An Educational Cruise

I think that as we learn about the basics of the immune system, we're inevitably going to get a bit tired. So I suggest a nice cruise. The catch is that this cruise isn't going to be to the Bahamas or Alaska. This cruise will be aboard a ship in your bodily fluids. Consider it an educational cruise, where we'll learn about the fundamental concepts of an important part of the immune system.

Humoral Immunity

Our cruise ship, like most cruise ships, is white in color. That's because it's a ship that carries white blood cells. These are types of cells involved in protecting our body from foreign invaders, called pathogens. Not surprisingly, this white ship carries a lot of different white blood cells involved in things such as cell-mediated and humoral immunity.

In simple terms, cell-mediated immunity involves certain types of white blood cells, such as macrophages and T cells, that go out and kill the pathogens in our body. This is in slight contrast to humoral immunity, which is a system in which macromolecules, such as complements and antibodies, circulate in extracellular fluid in order to protect our body. While the macromolecules aren't cells, they still serve the same function as the cells in cell-mediated immunity: to protect our body against pathogens.

Antigen Presenting Cells

The reason we're focusing in on the antibodies in this lesson is because they are the major part of the humoral immune system. When a pathogen or part of a pathogen enters your body, it is quickly taken up by white blood cells. Some of the critical cells that do this are called antigen-presenting cells, and are cells, such as macrophages and dendritic cells, that present antigens to T cells. What that mouthful means is that a white blood cell, called an antigen-presenting cell, catches a dangerous shark, the pathogen, slices and dices it up, and then presents a recognizable piece of this shark, the antigen, to another white blood cell, called a T cell.

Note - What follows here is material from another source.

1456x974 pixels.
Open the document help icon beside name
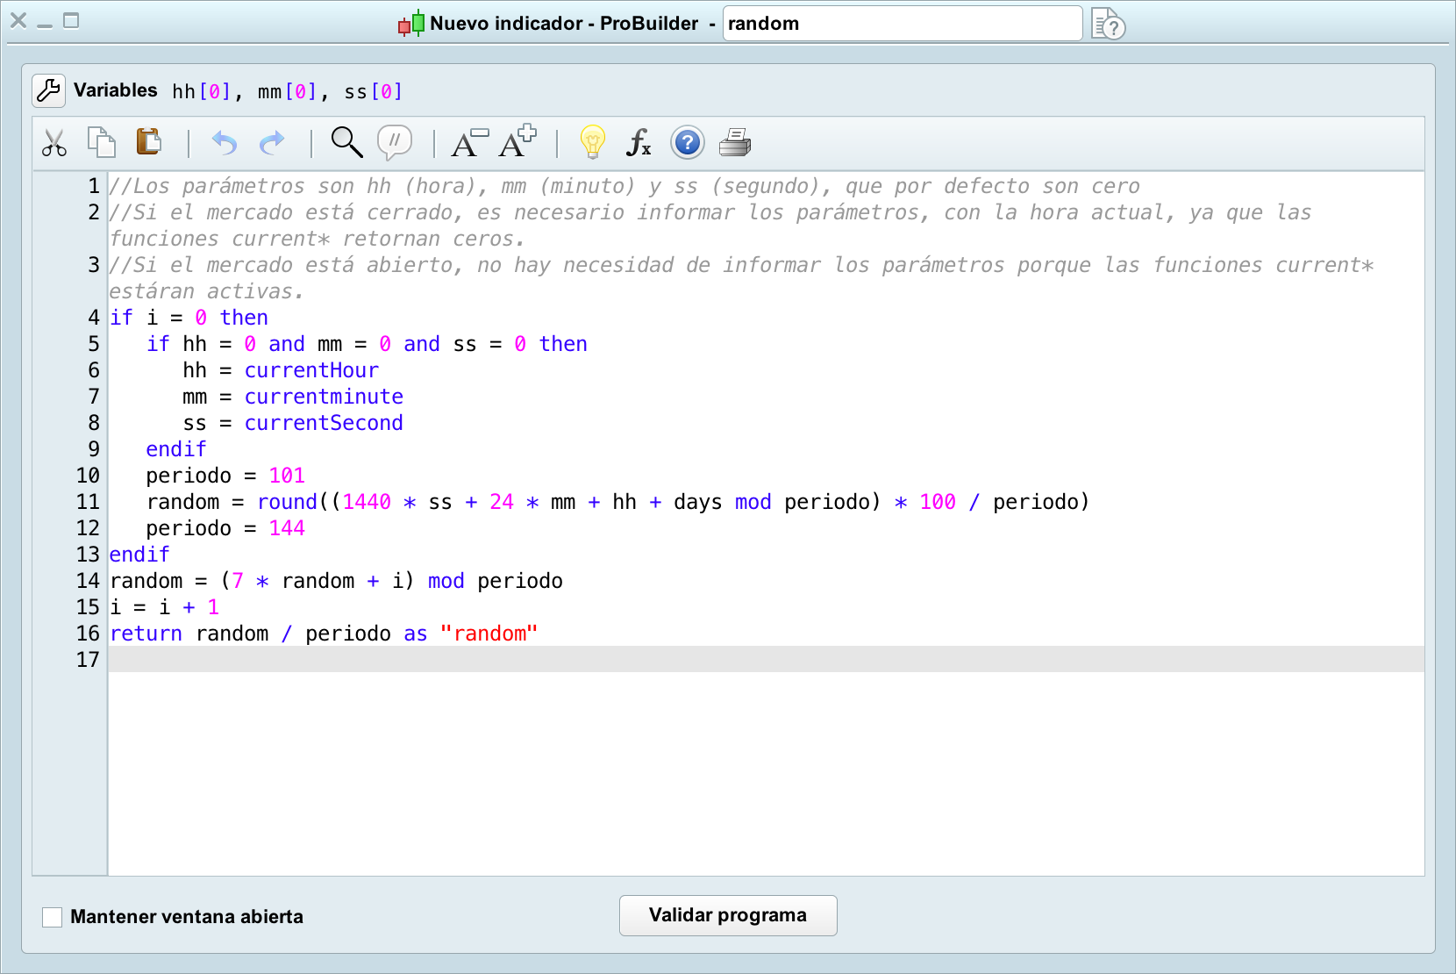coord(1108,25)
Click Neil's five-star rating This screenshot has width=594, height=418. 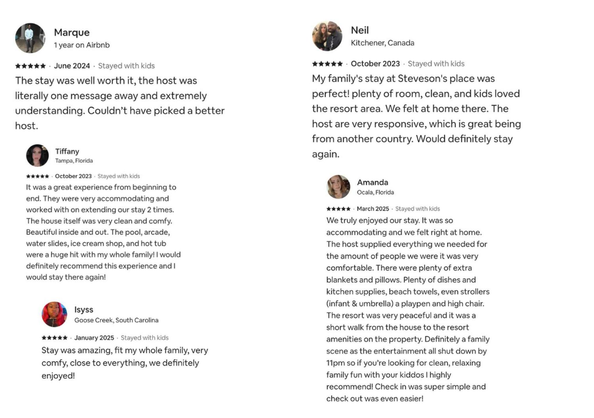pos(327,64)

The antigen is presented on a sort of silver platter. This silver platter is called MHC and is more formally called the major histocompatibility complex. This is basically a molecule on the surface of the antigen-presenting cell that, like a platter, holds the antigen up to a specific type of T cell called the helper T cell.

B Cells and Plasma Cells

This helper T cell is like the busboy on the cruise line. He takes a look at the piece of shark, takes a little nibble, realizes it's a shark for sure, and runs off to tell a cook about what he found! The cook, a white blood cell called a B cell, listens to the little helper T cell, realizes that it is indeed a unique shark, and turns into another white blood cell called a plasma cell that is like the head chef on the ship. Basically, the cook got promoted to head chef because he realized there's a unique species of shark in the water that can be caught and used for dinner.

The new head chef, our plasma cell, then goes to the side of the ship and dumps out a bunch of little crabs, our antibodies, that are specific to the shark that was initially caught. These little crabs then dissolve into the surrounding sea, our bodily fluids, and begin hunting down this unique shark. Once they find this specific shark, they swarm around it and attach to the shark with their powerful pincers. Once these antibodies attach, they serve as a powerful and enticing signal for other white blood cells to swarm into the area and kill the pathogen.